[Dataset excerpt]
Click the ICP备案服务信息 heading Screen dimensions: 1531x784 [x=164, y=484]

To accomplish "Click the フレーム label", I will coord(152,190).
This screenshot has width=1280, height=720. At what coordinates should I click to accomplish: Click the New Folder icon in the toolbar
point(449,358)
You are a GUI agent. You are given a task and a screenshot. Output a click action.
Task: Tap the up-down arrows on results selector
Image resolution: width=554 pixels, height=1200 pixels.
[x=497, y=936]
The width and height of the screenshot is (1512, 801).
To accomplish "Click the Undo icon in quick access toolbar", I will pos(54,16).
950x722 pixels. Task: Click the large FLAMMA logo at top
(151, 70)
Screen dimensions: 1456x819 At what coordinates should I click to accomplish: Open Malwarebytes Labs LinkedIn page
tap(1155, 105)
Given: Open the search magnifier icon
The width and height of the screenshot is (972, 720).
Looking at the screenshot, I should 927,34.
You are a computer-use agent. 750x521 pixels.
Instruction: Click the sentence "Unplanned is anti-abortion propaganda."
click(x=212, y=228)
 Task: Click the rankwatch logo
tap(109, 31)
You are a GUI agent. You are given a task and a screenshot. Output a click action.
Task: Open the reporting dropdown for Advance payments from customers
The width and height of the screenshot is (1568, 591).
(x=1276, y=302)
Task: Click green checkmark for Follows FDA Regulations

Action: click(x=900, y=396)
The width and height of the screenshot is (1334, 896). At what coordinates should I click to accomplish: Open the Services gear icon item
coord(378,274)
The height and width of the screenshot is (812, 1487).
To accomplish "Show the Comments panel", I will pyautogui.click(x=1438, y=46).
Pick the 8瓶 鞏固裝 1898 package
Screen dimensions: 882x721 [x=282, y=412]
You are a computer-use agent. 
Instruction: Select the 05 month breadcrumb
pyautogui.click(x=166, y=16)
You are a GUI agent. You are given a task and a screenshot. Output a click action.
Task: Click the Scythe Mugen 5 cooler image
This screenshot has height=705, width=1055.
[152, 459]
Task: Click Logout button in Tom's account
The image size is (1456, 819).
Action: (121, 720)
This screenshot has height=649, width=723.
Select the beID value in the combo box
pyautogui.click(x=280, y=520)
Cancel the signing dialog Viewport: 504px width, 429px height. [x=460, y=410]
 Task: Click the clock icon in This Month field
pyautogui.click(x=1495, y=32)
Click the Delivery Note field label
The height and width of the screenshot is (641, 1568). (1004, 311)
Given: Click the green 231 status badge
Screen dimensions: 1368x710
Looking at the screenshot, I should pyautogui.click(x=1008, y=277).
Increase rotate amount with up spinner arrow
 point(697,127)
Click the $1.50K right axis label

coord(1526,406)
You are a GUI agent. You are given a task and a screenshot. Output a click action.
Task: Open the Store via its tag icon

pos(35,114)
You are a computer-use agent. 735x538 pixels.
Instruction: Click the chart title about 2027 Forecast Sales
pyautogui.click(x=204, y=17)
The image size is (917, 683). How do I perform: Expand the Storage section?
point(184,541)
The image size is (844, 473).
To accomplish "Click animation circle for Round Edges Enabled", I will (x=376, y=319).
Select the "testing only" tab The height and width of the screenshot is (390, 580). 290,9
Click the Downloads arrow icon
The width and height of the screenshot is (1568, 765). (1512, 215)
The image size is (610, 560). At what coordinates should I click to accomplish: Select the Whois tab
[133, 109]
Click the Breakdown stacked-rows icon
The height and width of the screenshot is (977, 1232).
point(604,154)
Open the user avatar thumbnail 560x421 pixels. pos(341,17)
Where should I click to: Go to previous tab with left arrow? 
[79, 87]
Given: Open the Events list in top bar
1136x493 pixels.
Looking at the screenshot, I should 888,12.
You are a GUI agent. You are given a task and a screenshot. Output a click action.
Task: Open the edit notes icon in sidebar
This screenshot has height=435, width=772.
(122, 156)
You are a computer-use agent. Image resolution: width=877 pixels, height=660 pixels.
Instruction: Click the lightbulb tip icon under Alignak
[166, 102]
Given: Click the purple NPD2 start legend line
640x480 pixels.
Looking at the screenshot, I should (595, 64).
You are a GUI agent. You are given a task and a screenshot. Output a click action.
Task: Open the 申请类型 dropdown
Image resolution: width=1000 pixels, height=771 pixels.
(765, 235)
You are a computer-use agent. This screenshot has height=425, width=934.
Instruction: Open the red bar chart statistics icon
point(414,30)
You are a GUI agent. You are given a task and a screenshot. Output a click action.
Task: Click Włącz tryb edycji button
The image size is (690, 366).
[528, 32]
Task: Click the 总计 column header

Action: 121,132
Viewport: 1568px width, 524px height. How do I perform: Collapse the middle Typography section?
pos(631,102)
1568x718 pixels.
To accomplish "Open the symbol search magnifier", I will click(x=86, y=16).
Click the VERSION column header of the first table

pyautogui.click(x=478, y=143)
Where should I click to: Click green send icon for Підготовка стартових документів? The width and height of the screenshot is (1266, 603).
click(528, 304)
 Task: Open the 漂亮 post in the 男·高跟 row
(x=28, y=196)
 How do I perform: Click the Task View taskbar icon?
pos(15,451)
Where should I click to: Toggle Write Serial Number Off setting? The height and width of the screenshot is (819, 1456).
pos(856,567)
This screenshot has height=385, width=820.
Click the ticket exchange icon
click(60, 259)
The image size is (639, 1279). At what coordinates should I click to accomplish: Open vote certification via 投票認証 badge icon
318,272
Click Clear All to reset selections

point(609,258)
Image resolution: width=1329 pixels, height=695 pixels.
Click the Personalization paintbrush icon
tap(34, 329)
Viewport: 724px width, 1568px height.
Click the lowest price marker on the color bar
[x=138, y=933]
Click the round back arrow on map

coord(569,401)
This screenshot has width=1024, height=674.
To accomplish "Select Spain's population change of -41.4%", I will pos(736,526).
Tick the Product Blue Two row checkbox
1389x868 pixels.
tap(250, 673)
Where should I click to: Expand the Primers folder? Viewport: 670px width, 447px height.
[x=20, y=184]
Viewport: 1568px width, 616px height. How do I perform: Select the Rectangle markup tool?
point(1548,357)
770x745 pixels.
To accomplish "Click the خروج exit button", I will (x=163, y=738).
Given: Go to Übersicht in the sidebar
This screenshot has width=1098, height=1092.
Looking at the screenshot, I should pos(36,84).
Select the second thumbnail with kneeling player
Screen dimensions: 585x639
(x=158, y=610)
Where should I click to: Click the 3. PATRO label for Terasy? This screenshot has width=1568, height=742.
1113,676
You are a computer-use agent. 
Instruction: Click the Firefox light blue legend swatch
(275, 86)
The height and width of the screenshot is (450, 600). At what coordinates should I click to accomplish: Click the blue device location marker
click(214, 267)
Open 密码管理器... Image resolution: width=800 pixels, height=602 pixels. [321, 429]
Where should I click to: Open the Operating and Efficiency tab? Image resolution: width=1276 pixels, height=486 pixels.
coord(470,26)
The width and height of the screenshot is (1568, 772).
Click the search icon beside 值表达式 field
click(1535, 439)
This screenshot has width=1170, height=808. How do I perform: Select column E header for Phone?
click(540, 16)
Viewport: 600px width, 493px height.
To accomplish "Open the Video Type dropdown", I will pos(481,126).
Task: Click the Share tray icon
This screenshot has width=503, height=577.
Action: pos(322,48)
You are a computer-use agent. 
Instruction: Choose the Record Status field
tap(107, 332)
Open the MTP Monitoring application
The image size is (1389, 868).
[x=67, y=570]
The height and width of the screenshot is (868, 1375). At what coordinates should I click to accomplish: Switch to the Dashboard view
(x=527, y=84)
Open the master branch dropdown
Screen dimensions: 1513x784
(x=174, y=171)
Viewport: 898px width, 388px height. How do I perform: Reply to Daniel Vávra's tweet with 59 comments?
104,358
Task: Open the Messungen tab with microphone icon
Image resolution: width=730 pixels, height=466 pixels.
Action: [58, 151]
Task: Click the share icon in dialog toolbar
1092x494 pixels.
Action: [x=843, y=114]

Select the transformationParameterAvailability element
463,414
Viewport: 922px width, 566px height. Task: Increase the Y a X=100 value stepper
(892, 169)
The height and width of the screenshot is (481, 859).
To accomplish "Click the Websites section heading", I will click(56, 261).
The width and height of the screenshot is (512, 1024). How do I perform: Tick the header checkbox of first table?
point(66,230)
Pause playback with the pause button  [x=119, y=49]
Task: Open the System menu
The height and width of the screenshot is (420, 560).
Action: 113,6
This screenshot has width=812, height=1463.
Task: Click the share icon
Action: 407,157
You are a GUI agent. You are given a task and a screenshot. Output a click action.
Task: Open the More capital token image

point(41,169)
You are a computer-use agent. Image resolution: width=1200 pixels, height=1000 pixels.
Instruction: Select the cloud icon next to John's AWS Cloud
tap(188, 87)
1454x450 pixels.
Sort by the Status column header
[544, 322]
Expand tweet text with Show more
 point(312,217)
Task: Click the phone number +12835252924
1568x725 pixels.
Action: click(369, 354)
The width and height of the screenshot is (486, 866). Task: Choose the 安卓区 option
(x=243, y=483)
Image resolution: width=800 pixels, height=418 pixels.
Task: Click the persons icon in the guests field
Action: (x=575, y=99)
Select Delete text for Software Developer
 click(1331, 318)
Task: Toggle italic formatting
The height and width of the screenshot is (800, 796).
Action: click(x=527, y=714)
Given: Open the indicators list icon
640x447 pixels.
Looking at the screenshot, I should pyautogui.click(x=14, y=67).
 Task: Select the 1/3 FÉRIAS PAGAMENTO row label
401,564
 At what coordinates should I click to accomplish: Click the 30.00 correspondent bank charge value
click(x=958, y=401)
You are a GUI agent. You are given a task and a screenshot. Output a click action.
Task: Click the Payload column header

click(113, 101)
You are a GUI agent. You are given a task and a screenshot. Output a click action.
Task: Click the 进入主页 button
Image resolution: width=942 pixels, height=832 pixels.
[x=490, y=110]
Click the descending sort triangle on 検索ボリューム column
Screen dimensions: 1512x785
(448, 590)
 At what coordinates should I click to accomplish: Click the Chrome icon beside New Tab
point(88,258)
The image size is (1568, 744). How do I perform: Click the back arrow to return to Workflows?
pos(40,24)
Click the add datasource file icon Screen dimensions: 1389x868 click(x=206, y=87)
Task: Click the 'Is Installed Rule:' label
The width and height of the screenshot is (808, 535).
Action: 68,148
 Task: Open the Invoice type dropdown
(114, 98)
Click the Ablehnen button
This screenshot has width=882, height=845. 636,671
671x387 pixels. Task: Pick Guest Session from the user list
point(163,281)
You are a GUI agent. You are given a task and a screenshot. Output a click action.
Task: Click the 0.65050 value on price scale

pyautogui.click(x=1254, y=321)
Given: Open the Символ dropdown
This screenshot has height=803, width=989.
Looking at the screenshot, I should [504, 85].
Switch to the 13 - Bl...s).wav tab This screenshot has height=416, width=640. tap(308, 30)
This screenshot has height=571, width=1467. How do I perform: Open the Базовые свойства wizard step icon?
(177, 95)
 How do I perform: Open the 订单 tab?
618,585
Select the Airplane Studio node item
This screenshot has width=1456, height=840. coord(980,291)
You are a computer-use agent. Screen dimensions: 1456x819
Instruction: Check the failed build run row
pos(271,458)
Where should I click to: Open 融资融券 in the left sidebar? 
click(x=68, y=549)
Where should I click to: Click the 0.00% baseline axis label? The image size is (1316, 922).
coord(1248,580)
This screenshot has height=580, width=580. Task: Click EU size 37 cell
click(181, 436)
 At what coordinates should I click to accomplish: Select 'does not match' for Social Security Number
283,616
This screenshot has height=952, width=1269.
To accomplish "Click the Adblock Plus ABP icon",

**Set problem**
Render the part of the entries above that opens with the line containing "How do I perform: Click the Task" and closes with the line containing "point(609,258)", both lines included, as a Markdown table with columns Row and Line. Number each line in Row, and leave out blank lines.

**Written solution**
| Row | Line |
|---|---|
| 1 |  How do I perform: Click the Task View taskbar icon? |
| 2 | pos(15,451) |
| 3 | Where should I click to: Toggle Write Serial Number Off setting? The height and width of the screenshot is (819, 1456). |
| 4 | pos(856,567) |
| 5 | This screenshot has height=385, width=820. |
| 6 | Click the ticket exchange icon |
| 7 | click(60, 259) |
| 8 | The image size is (639, 1279). At what coordinates should I click to accomplish: Open vote certification via 投票認証 badge icon |
| 9 | 318,272 |
| 10 | Click Clear All to reset selections |
| 11 | point(609,258) |